Памятный вторник 13 июля прошел в лихорадочных приготовлениях с обеих сторон. Уже не подлежало сомнению, что будет штурм, так как в лагере казаков литавры и барабаны били тревогу с утра, а у татар гудел как гром большой священный барабан, так называемый "балт"… Вечер был тихий, погожий, только с обоих прудов и Гнезны поднялся легкий туман, наконец на небе замерцала первая звезда.
В эту минуту раздался залп шестидесяти казацких пушек, несметные полчиша двинулись со страшным криком к валам, и начался штурм.

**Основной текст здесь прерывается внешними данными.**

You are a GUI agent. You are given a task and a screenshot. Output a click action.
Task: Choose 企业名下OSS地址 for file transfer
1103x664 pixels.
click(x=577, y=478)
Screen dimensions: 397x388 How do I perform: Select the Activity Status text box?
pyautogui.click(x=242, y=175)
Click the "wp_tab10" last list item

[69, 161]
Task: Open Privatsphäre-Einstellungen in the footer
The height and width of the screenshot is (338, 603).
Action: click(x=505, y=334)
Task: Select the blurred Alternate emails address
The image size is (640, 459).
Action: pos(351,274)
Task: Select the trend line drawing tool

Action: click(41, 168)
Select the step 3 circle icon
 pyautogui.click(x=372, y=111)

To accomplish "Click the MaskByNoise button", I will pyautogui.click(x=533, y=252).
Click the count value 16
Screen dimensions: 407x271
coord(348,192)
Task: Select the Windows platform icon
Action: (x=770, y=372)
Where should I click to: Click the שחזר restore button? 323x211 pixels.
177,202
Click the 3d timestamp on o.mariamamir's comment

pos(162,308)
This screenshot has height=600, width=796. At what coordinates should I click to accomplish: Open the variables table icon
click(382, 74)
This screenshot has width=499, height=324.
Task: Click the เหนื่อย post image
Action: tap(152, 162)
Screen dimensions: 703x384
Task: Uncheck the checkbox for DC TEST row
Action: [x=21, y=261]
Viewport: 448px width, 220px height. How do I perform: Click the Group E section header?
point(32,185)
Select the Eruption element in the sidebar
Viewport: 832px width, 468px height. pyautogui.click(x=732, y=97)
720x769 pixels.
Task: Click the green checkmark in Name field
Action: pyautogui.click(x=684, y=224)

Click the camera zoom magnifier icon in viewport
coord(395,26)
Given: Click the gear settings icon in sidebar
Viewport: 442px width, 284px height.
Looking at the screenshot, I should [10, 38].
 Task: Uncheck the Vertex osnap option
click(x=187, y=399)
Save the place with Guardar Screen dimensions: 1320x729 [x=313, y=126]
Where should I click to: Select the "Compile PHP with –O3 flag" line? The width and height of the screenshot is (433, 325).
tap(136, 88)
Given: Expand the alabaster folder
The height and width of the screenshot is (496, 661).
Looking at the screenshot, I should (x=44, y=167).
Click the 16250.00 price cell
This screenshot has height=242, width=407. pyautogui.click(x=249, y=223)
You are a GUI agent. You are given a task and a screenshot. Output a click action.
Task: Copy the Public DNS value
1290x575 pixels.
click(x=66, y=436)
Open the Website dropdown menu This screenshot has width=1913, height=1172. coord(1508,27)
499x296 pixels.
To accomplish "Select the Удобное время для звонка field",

Войска стояли в окопах, и им казалось, что земля дрожит под их ногами; даже самые старые солдаты не помнили ничего подобного.
— Господи Христе! Что это такое? — спросил Заглоба, стоя возле Скшетуского и его гусар в промежутке между валами. — Это не люди идут на нас…
— Вы угадали, это не люди, неприятель гонит перед собой волов!
Старый шляхтич покраснел, как свекла, глаза у него вылезли на лоб, а с губ сорвалось одно только слово, в котором было все бешенство, весь страх и все, что он мог чувствовать в эту минуту:
— Мерзавцы!
Волы, погоняемые дикими, полунагими чабанами, которые били их горящими факелами, одичавшие от страха, бежали как бешеные вперед со страшным ревом, то сбиваясь в кучу, то разбегаясь или поворачивая назад, но под ударами и под пулями снова бросались к валам. Вурцель открыл огонь, все заволокло дымом; небо покраснело; скот в ужасе рассыпался во все стороны, точно его разогнали молнии, половина пала, — а по трупам волов неприятель шел дальше.
Впереди — под ударами пик сзади и под огнем самопалов — бежали пленные с мешками песка, которым они должны были засыпать ров. Это были крестьяне из окрестностей Збаража, которые не успели скрыться в город перед нашествием, тут были и молодые мужчины, и старцы, и женщины. Все они бежали с криком, с плачем, простирая руки к небу и умоляя о пощаде. Волосы поднимались дыбом от этого воя, но сострадания не было тогда на земле: с одной стороны казацкие пики поражали их в спину, с другой — ядра Вурцеля попадали в несчастных, картечь рвала их на части. И вот они бежали, скользили в крови, падали, поднимались и опять бежали, так как их толкала волна казаков, волна турок, волна татар…
Крепостной ров тотчас наполнился трупами, кровью, мешками с песком — и неприятель через него с воем бросился к валам.
Полки теснились одни за другими; при вспышках пушечного огня можно было видеть старшин, гнавших буздыганами на валы все новые отряды. Отборнейшие воины кинулись на позицию, занимаемую войсками князя Еремии, так как Хмельницкий знал, что там сопротивление будет сильнее всего. Шли сечевые курени, за ними страшные переяславцы, под начальством Лободы, за ними Воронченко вел черкасский полк, Кулак — харьковский, Нечай — брацлавский, Степка — уманский, Мрозовский — корсунский; шли и кальничане, и мощный белоцерковский полк — в пятнадцать тысяч человек, — а с ним сам Хмельницкий — в огне, красный, как сатана, смело подставлявший свою широкую грудь под пули, с лицом льва, со взглядом орла — в хаосе, в суматохе, среди резни и вихря — внимательно за всем наблюдавший и всем руководивший.